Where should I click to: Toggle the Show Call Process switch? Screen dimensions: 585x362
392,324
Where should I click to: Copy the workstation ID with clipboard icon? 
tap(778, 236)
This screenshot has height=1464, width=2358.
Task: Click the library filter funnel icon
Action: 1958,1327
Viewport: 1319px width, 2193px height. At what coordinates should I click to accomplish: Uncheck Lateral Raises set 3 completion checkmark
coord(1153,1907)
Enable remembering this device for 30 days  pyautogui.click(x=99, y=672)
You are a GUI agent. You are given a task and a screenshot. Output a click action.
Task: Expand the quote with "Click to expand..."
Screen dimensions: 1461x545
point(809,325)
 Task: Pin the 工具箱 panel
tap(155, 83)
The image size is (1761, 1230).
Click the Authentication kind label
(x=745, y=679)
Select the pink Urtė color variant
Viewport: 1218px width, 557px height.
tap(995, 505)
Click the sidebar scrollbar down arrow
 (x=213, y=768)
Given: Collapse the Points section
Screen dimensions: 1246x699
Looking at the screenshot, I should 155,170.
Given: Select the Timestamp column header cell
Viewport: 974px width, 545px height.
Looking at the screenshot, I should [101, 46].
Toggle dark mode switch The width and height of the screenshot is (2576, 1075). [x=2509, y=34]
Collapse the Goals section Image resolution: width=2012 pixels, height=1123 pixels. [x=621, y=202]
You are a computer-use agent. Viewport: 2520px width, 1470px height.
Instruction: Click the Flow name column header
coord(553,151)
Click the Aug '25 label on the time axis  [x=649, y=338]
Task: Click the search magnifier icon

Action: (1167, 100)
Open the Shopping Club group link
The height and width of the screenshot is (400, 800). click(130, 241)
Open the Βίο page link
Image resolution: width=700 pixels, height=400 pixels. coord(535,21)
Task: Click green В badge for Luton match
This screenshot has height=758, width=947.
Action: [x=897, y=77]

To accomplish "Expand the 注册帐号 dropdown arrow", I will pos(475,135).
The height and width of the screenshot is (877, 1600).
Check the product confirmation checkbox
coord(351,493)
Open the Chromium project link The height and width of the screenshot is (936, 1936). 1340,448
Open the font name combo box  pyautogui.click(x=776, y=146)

* * * * * * * * *

EXERCISE DESCRIPTION:
Please update all the items above, replacing every "Screen dimensions" with "Screen size" and keeping everything else the same.

ANSWER:
Where should I click to: Toggle the Show Call Process switch? Screen size: 585x362
392,324
Where should I click to: Copy the workstation ID with clipboard icon? 
tap(778, 236)
This screenshot has height=1464, width=2358.
Task: Click the library filter funnel icon
Action: 1958,1327
Viewport: 1319px width, 2193px height. At what coordinates should I click to accomplish: Uncheck Lateral Raises set 3 completion checkmark
coord(1153,1907)
Enable remembering this device for 30 days  pyautogui.click(x=99, y=672)
You are a GUI agent. You are given a task and a screenshot. Output a click action.
Task: Expand the quote with "Click to expand..."
Screen size: 1461x545
point(809,325)
 Task: Pin the 工具箱 panel
tap(155, 83)
The image size is (1761, 1230).
Click the Authentication kind label
(x=745, y=679)
Select the pink Urtė color variant
Viewport: 1218px width, 557px height.
tap(995, 505)
Click the sidebar scrollbar down arrow
 (x=213, y=768)
Given: Collapse the Points section
Screen size: 1246x699
Looking at the screenshot, I should 155,170.
Given: Select the Timestamp column header cell
Viewport: 974px width, 545px height.
Looking at the screenshot, I should [101, 46].
Toggle dark mode switch The width and height of the screenshot is (2576, 1075). [x=2509, y=34]
Collapse the Goals section Image resolution: width=2012 pixels, height=1123 pixels. [x=621, y=202]
You are a computer-use agent. Viewport: 2520px width, 1470px height.
Instruction: Click the Flow name column header
coord(553,151)
Click the Aug '25 label on the time axis  [x=649, y=338]
Task: Click the search magnifier icon

Action: (1167, 100)
Open the Shopping Club group link
The height and width of the screenshot is (400, 800). click(130, 241)
Open the Βίο page link
Image resolution: width=700 pixels, height=400 pixels. coord(535,21)
Task: Click green В badge for Luton match
This screenshot has height=758, width=947.
Action: [x=897, y=77]

To accomplish "Expand the 注册帐号 dropdown arrow", I will pos(475,135).
The height and width of the screenshot is (877, 1600).
Check the product confirmation checkbox
coord(351,493)
Open the Chromium project link The height and width of the screenshot is (936, 1936). 1340,448
Open the font name combo box  pyautogui.click(x=776, y=146)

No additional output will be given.